▶ _What is needed_
Starting with the line that contains "Image resolution: width=1000", repeat each line exactly through the final line of the listing. No picture should appear in the copy.

▶ _Records provided_
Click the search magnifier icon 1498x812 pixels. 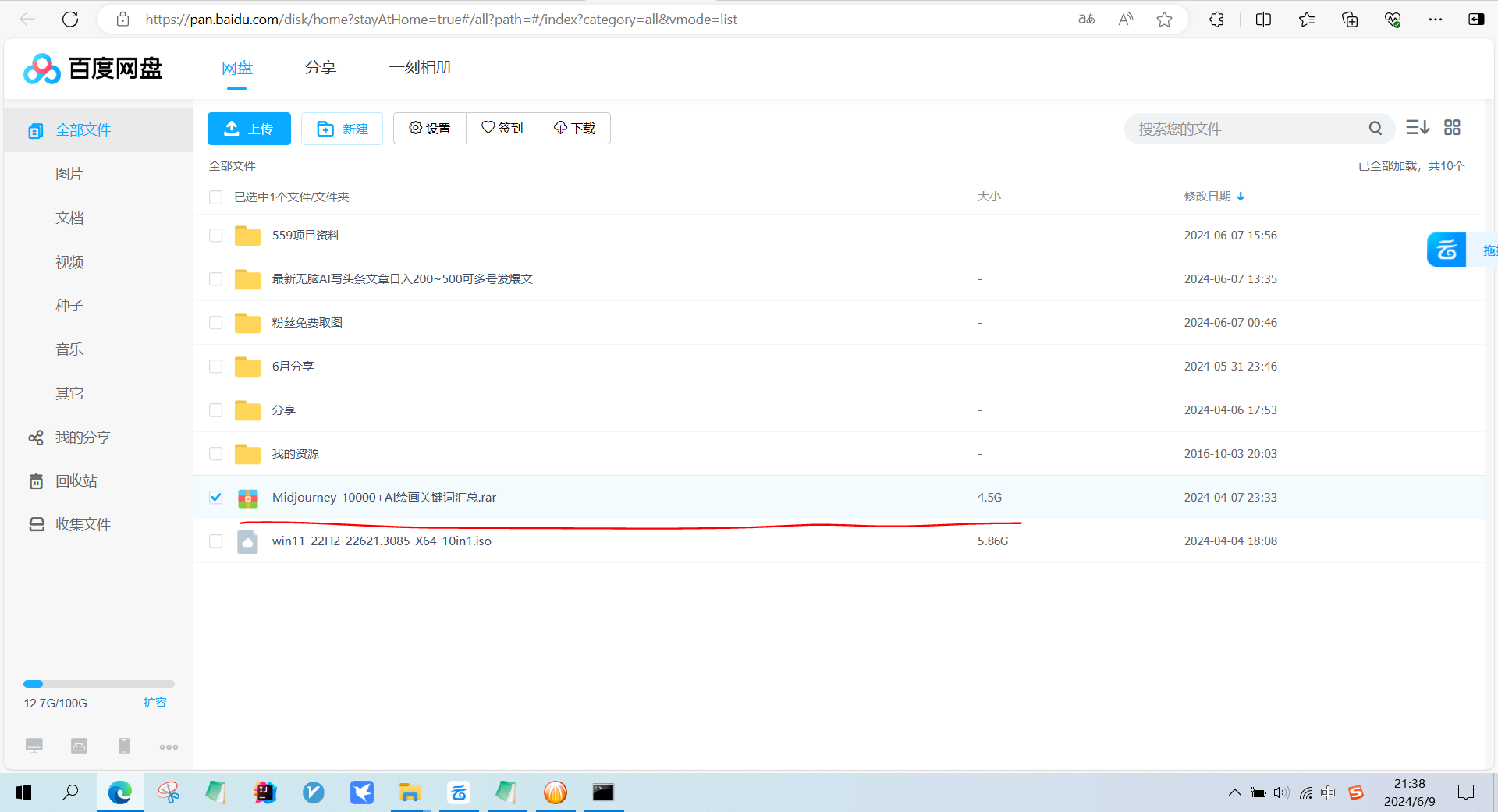(1375, 129)
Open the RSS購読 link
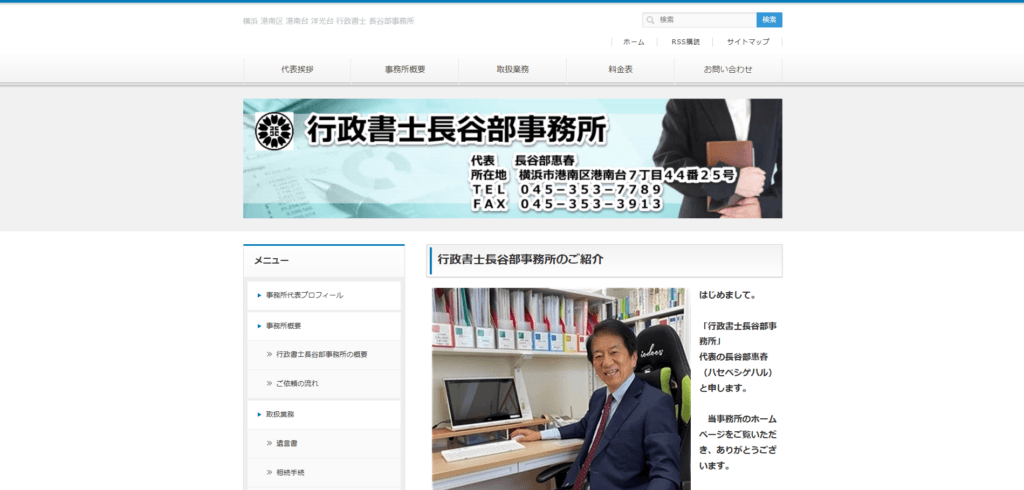Viewport: 1024px width, 490px height. coord(685,42)
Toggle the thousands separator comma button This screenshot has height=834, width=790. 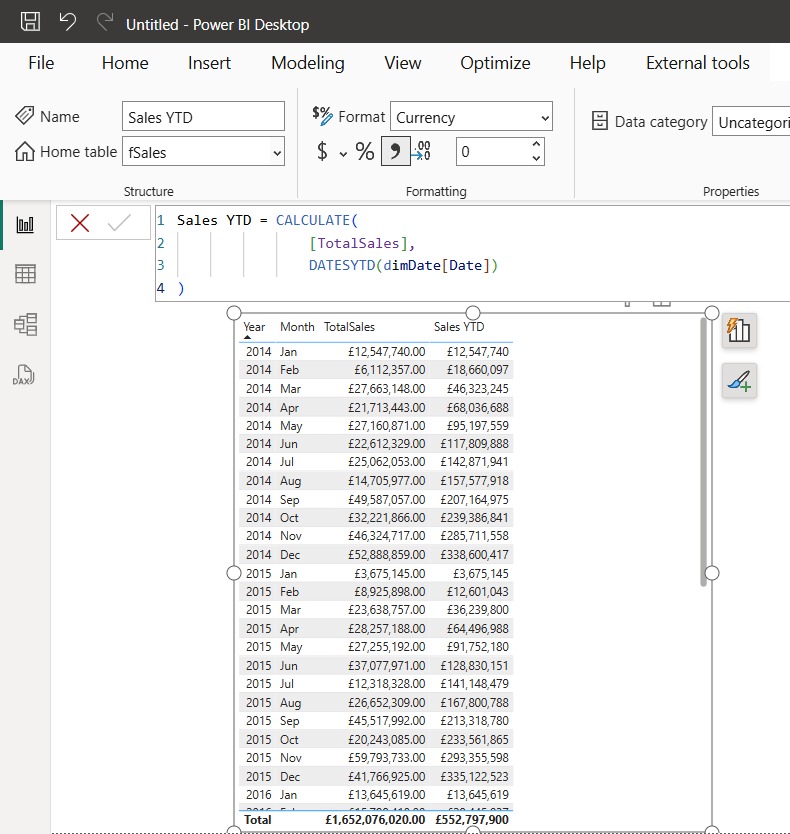(395, 152)
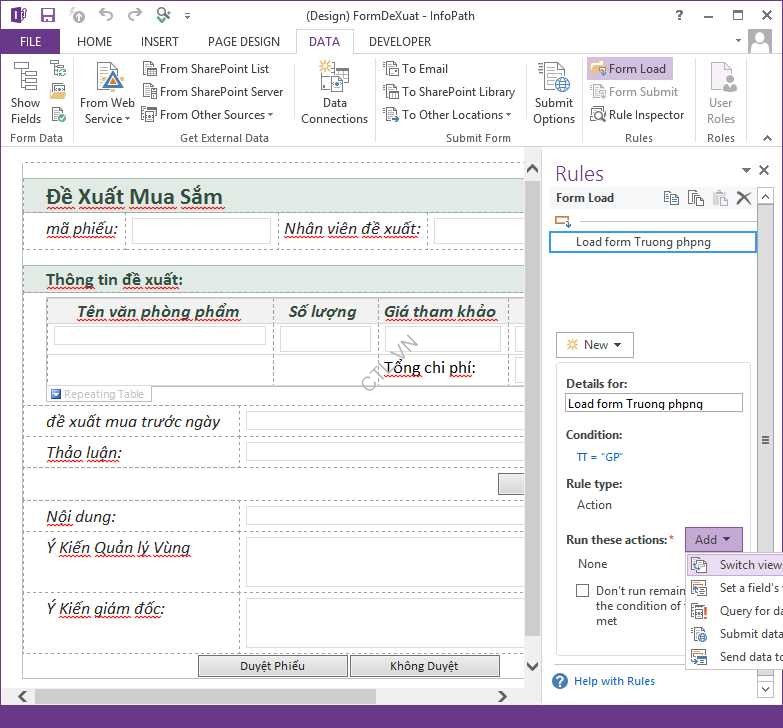Click the Details for rule name field
This screenshot has width=783, height=728.
pyautogui.click(x=653, y=404)
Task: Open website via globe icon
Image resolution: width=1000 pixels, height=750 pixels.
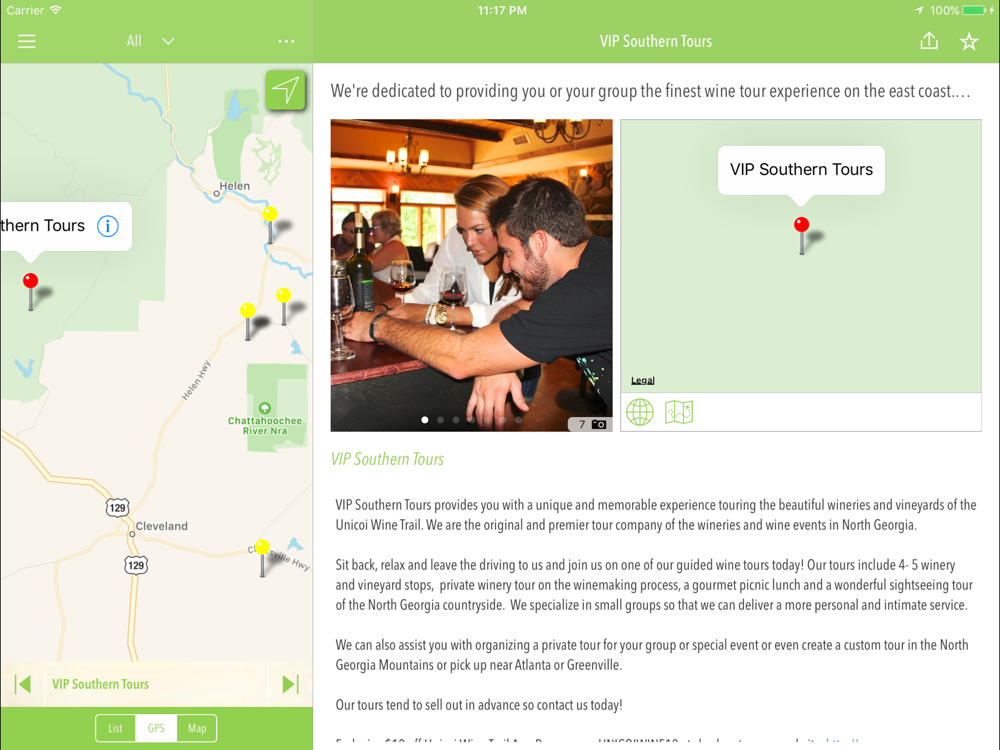Action: (x=640, y=412)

▶ _Written answer_
Image resolution: width=1000 pixels, height=750 pixels.
Action: (x=640, y=412)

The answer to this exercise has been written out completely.